Siempre hay halcones al acecho cuando de carreras armamentísticas se trata y el runrún hace tiempo que se escucha, pero la guerra en Ucrania está a punto de cumplir tres años, el auge de China no es a estas alturas ninguna novedad y Jean-Marie Le Pen ya llevó a la extrema derecha a una segunda vuelta de las elecciones francesas hace 23 años con un discurso xenófobo y contra la migración. Es decir, el elemento disruptivo no es otro que Trump.

En primer lugar, amenazando a Groenlandia ha puesto el ojo sobre un territorio bajo soberanía danesa. Es francamente difícil imaginar tanques estadunidenses ocupando una isla que forma parte de un miembro de la Unión Europea y de la Organización del Tratado del Atlántico Norte (OTAN), pero la amenaza ya está hecha, el foco está fijado y ahora parece que hay que darle algo a Trump para que calme sus ambiciones. Ese es su esquema negociador.

En segundo lugar, ha vuelto con fuerza la cantinela del reducido gasto militar europeo. En la visión de Trump, en términos de defensa, los países del viejo continente son parásitos que viven gracias al denodado esfuerzo bélico estadunidense, que derrocha generosidad por medio de la OTAN. Ya en su primera legislatura, exigió que los países de la Alianza Atlántica gasten 2 por ciento del PIB en sus ejércitos –ocho siguen sin hacerlo–. Por supuesto, Trump pasa por alto la subordinación de la OTAN a los intereses estratégicos de Washington o el superávit comercial del que disfruta en esta materia. De nuevo, todo ello da igual, porque el foco ya está situado y, otra vez, parece obligado a sacrificar algo en el altar de este caudillo al que no le baila el peluquín al afirmar que Europa ha tratado muy, muy mal a Estados Unidos.

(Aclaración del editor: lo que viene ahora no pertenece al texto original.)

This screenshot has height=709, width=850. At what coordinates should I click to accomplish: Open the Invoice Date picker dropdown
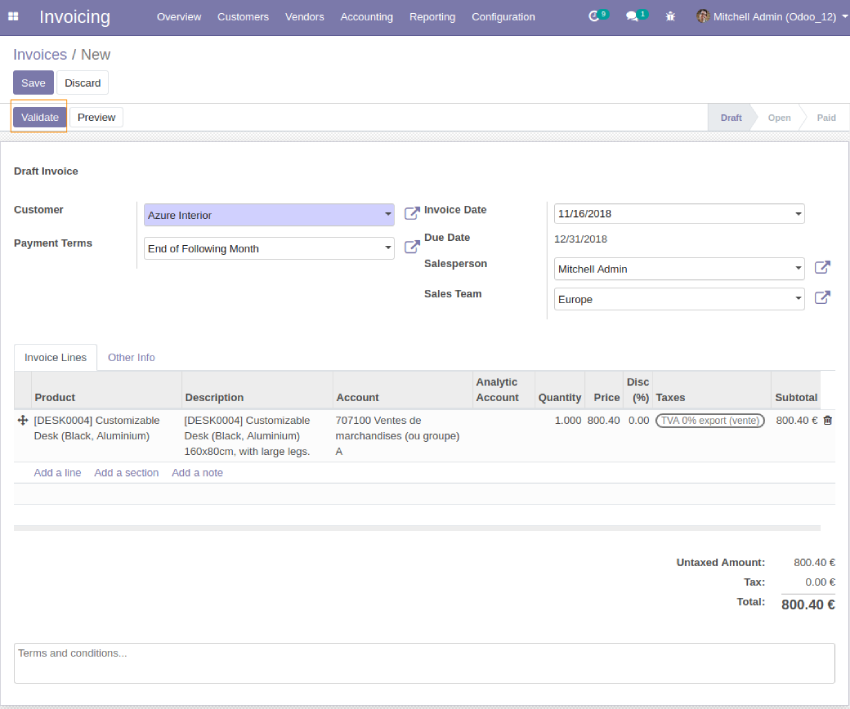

Son tiempos extraños que nos muestran a Dinamarca, un freno histórico a los esfuerzos por mayor integración política europea, pidiendo mayor unidad a sus socios continentales. Igual que no deja de ser irónico ver al antiguo ministro holandés de finanzas, Mark Rutte, adalid de la austeridad presupuestaria y azote de los países del sur de Europa durante la crisis financiera, pedir ahora (como secretario general de la OTAN) mayor gasto público para impulsar el esfuerzo bélico.

El caso es que dos declaraciones incendiarias de Trump han sido suficientes para elevar el ardor guerrero de los líderes europeos y presentar el aumento del gasto militar como algo imprescindible, para lo cual se van a flexibilizar las estrictas normas de déficit con las que los europeos atan de pies y manos sus presupuestos, algo de lo que Estados Unidos no sufre gracias a un superpoder llamado dólar, el cual Trump también olvida en su retahíla de agravios.

Pero los líderes europeos tienen un problema. En general, las sociedades del continente no son nada militaristas. El ejército es algo ajeno al europeo común. No es sólo una sensación, prácticamente todos los ejércitos del continente tienen problemas para reclutar soldados. En una situación ordinaria, los gobiernos tendrían muy difícil justificar un aumento del gasto militar en un contexto en el que numerosas economías coquetean con la recesión. Necesitan alimentar un clima de guerra y amenaza que presente como inevitable un gasto militar que en una situación normal sería inaceptable. Doctrina del shock. De ahí la retórica bélica que impregna los discursos del establishment europeo de forma cada vez más intensa.

Nos asomamos a una peligrosa pendiente resbaladiza: si estamos en una situación prebélica, necesitamos prepararnos con armas y ejércitos; si tenemos armas y soldados a punto, ¿por qué no solventar con ellos disputas que bien podrían resolverse con diplomacia? Los dos principales focos bélicos que ocupan a Bruselas ahora mismo son Ucrania y Medio Oriente, y ambos eran reconducibles con una política exterior más inteligente y respeto a la legalidad internacional. Que nadie diga que estas guerras son inevitables.

Este rearme se da, además, en un contexto de auge de la extrema derecha en todo el continente. Esta película ya la hemos visto en Europa y no acaba bien.

Ya sabemos que hay guerras justas, que los ucranios tienen derecho a repeler con las armas la invasión rusa, igual que a los palestinos les sobran las razones para alzarse contra Israel. Sabemos que la guerra puede ser la paz del futuro, como dice la canción. Pero si lo terrible se aprende enseguida y lo hermoso nos cuesta la vida, pareciera que lo obvio directamente se olvida: a más armas, más guerras.